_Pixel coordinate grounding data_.

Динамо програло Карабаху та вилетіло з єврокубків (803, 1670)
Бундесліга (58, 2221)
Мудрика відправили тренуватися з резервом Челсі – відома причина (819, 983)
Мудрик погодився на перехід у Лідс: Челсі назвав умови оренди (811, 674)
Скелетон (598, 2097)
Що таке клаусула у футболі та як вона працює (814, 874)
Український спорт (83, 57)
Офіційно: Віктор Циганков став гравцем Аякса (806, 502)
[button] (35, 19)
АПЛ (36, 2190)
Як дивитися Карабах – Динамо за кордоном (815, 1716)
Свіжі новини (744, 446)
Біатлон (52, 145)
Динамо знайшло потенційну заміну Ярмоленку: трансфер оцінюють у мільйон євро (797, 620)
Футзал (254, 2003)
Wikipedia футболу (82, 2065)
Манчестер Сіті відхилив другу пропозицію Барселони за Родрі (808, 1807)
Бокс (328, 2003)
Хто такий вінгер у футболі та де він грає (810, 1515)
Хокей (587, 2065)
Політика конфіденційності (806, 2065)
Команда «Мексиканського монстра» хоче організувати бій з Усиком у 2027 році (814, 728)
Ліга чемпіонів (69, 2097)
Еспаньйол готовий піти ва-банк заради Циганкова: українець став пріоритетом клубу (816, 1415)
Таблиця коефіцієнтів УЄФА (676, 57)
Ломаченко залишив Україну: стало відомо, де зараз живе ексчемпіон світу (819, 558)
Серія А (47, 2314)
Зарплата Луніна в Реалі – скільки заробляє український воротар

_Exercise prompt_. If a line in the records contains the string "Динамо", include it in the count; report that count alone.

_Solution for this exercise_. 3